Aim of the exercise: Only one stretch of the records below should be repeated. It starts with the line containing "Task: Show the 5Y price chart" and goes on through the line containing "Task: Select the crepe pitch algorithm", exactly as written.

#####

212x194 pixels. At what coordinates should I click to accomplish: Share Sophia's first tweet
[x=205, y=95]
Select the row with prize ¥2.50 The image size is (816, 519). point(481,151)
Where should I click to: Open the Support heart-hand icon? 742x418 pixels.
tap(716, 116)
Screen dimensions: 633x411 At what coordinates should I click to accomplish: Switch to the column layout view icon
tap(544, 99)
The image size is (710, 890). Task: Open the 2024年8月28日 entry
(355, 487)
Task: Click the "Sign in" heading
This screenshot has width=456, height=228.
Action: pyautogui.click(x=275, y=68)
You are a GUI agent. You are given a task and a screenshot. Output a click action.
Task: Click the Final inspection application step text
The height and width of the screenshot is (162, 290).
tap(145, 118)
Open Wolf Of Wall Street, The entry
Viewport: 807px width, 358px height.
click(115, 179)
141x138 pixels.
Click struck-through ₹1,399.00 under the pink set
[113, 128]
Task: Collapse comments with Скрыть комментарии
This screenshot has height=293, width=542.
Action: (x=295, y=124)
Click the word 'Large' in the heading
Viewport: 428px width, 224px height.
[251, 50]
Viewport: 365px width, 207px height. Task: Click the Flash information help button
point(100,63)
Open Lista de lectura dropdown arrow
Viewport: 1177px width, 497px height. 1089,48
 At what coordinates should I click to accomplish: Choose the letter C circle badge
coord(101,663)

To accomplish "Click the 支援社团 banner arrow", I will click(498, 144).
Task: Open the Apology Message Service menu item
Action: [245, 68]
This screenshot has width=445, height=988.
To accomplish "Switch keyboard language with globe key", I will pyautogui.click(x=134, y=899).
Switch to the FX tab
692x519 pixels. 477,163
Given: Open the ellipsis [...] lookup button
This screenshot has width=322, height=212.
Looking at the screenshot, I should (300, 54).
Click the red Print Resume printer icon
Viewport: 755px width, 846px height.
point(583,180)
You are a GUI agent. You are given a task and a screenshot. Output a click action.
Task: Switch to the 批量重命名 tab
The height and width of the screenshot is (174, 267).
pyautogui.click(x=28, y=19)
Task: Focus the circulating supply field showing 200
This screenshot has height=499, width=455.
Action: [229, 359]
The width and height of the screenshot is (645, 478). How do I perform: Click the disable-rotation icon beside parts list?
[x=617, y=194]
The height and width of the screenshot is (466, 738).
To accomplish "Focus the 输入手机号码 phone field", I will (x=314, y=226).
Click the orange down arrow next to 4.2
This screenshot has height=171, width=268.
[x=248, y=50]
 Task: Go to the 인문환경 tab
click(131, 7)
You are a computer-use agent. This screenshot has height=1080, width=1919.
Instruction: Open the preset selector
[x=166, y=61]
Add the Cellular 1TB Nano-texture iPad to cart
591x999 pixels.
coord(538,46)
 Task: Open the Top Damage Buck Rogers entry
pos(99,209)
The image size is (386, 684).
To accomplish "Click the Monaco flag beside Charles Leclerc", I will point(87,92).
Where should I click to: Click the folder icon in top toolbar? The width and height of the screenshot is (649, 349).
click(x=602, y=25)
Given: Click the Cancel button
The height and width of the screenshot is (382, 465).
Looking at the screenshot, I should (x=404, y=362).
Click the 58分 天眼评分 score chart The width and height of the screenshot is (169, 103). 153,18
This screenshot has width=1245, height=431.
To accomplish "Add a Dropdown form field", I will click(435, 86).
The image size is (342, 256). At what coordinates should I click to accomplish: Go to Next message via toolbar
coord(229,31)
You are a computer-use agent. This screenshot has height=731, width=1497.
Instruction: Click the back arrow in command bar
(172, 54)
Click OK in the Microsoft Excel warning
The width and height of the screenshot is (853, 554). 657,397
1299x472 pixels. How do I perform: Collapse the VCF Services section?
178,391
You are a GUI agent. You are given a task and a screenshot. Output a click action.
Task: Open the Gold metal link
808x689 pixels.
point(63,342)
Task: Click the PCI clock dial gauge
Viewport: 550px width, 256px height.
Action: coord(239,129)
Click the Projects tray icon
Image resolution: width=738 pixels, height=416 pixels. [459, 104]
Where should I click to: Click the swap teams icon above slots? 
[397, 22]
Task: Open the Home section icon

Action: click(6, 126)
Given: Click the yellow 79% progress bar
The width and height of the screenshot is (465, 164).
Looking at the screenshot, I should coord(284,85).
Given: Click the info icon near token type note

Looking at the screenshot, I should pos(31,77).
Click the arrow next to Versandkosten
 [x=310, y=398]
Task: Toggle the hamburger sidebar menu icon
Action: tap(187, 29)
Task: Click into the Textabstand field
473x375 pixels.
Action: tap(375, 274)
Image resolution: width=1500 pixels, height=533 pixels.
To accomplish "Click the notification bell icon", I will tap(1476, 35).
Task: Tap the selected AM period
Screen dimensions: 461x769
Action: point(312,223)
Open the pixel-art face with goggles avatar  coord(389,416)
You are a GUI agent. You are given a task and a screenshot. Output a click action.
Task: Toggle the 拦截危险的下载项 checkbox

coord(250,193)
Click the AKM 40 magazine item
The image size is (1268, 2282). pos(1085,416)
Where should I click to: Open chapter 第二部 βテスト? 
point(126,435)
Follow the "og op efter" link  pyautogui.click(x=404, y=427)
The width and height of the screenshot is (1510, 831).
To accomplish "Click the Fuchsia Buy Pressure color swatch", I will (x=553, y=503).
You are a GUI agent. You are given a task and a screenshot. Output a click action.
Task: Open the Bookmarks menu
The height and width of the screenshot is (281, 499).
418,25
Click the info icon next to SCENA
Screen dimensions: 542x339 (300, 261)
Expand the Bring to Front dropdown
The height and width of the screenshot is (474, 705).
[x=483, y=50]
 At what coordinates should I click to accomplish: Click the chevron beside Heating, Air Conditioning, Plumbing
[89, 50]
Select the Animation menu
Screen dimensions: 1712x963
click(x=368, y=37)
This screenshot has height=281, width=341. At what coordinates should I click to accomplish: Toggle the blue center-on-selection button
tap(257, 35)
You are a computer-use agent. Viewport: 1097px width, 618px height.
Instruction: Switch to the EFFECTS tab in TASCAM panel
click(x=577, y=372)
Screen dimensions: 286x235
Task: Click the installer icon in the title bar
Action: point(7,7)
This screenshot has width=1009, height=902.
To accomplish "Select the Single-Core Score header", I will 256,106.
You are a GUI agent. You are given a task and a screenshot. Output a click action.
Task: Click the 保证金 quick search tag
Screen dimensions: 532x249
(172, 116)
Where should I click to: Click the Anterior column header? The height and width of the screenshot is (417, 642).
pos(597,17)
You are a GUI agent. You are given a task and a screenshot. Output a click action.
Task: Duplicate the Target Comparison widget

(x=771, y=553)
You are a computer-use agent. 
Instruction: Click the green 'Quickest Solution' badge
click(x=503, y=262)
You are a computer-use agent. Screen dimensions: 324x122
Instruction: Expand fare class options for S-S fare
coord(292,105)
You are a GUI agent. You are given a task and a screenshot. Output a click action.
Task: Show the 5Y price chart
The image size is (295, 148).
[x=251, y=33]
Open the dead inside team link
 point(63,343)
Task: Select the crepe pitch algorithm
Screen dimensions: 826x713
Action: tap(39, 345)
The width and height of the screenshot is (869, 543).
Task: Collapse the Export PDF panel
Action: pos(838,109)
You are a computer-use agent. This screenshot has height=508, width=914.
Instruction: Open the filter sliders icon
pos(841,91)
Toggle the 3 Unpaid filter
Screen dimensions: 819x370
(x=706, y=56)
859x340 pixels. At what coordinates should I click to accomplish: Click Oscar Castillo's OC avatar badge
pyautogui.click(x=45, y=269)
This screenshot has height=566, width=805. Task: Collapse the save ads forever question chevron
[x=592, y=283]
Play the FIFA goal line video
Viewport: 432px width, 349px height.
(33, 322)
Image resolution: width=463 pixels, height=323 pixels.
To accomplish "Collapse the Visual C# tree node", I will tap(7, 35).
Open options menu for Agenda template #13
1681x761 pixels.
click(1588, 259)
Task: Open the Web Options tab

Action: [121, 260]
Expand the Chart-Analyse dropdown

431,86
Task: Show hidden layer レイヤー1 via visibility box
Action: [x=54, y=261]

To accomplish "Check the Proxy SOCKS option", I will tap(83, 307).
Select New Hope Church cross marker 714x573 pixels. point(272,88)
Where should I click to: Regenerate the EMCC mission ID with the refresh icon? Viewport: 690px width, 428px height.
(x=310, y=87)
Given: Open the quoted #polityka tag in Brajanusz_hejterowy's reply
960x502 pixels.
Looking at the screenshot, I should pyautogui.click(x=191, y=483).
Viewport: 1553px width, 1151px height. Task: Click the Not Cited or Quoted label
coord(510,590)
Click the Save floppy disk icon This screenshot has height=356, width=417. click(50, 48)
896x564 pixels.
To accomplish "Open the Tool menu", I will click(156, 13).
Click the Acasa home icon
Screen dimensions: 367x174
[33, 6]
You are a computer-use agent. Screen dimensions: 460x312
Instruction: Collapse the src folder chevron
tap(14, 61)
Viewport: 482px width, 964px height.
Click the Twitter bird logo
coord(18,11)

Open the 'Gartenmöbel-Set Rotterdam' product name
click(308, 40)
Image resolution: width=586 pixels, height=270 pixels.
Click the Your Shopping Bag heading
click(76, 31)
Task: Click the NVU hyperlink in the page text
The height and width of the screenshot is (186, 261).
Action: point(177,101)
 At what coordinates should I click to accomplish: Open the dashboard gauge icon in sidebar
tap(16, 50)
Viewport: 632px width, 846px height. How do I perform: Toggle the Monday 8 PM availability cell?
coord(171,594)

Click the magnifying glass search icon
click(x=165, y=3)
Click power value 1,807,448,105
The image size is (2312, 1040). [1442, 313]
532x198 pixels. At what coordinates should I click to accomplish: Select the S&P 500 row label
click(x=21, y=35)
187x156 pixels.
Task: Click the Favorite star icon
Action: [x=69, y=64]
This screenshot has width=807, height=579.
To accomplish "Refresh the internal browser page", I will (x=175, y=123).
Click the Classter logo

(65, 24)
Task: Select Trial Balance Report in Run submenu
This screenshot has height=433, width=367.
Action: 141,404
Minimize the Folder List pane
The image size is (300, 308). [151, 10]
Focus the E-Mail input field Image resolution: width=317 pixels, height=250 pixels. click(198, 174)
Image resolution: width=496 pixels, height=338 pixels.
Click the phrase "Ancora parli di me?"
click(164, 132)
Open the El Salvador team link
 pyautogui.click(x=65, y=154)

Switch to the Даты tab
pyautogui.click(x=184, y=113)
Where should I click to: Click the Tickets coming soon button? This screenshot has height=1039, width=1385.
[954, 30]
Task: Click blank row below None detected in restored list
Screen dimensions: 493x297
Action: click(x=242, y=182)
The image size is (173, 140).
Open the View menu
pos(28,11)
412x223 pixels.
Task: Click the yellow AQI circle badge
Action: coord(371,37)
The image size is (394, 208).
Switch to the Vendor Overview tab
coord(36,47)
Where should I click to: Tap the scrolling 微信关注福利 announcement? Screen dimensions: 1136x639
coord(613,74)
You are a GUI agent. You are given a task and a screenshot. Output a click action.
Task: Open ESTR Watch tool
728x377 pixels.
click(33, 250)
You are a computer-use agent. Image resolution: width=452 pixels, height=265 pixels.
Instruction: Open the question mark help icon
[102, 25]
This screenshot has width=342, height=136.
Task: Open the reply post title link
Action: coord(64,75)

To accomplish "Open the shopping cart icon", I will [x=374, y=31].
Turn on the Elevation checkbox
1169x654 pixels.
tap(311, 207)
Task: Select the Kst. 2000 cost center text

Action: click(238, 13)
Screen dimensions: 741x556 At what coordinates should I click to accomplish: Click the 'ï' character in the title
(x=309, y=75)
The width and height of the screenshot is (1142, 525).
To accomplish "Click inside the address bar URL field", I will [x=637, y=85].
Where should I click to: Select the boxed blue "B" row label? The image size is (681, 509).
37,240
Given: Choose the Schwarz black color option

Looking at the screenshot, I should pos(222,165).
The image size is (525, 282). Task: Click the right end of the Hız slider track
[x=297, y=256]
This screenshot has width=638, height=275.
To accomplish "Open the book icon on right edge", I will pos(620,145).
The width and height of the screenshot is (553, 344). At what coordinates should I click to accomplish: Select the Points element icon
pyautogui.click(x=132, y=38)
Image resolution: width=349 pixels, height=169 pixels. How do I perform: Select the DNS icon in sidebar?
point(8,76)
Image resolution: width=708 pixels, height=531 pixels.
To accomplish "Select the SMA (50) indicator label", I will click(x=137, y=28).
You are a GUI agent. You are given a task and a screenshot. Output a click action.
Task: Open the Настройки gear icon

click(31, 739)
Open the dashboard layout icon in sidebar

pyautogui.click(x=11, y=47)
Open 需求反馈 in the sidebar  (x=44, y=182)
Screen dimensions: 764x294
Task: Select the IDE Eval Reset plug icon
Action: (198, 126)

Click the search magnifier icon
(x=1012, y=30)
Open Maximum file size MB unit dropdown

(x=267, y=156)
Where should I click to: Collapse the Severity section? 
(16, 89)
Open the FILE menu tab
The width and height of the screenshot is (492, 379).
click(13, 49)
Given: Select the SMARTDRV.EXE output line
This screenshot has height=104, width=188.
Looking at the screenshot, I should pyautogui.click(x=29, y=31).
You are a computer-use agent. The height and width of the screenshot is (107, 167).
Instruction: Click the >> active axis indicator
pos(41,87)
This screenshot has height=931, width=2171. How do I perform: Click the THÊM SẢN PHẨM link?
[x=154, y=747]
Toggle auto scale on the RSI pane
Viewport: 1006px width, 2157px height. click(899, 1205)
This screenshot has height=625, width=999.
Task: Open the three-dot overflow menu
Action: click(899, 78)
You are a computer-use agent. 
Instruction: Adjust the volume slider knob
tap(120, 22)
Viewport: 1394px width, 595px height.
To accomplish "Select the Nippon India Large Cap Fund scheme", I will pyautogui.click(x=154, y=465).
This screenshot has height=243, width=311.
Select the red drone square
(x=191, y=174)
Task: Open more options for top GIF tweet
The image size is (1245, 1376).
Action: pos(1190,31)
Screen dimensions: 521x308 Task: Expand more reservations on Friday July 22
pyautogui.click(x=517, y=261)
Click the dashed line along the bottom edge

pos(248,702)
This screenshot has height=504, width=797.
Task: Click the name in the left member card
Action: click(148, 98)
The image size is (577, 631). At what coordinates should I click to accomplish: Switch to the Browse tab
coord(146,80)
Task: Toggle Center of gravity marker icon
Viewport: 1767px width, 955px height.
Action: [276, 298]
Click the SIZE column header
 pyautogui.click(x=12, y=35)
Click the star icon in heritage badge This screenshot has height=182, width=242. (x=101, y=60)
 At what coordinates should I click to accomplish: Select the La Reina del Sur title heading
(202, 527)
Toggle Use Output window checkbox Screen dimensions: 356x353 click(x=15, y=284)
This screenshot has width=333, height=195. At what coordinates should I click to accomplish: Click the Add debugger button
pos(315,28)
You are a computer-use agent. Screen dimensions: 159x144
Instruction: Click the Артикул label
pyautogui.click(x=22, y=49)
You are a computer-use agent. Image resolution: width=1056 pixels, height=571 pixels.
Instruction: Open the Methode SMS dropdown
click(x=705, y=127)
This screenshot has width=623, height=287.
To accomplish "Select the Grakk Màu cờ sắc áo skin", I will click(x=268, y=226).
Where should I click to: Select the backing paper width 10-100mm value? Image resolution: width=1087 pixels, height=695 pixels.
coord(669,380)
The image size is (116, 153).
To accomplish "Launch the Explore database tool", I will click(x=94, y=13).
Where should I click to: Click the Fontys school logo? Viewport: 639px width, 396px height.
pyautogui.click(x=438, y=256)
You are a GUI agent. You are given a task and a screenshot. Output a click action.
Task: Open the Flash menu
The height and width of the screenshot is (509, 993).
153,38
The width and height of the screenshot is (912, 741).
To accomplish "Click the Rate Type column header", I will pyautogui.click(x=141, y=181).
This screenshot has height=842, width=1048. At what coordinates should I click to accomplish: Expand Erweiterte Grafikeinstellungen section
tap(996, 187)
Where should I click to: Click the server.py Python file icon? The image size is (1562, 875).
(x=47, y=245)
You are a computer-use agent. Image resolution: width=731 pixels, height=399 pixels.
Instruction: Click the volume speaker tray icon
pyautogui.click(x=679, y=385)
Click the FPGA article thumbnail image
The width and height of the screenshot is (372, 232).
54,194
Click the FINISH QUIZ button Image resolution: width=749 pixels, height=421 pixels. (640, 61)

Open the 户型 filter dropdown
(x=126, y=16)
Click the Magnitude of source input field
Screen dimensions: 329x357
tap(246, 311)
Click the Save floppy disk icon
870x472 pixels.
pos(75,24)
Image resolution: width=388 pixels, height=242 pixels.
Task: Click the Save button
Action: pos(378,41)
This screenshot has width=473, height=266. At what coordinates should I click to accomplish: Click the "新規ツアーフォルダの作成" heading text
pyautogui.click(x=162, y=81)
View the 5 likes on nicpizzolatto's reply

#####

Answer area:
Task: Show the 5Y price chart
The image size is (295, 148).
[x=251, y=33]
Open the dead inside team link
 point(63,343)
Task: Select the crepe pitch algorithm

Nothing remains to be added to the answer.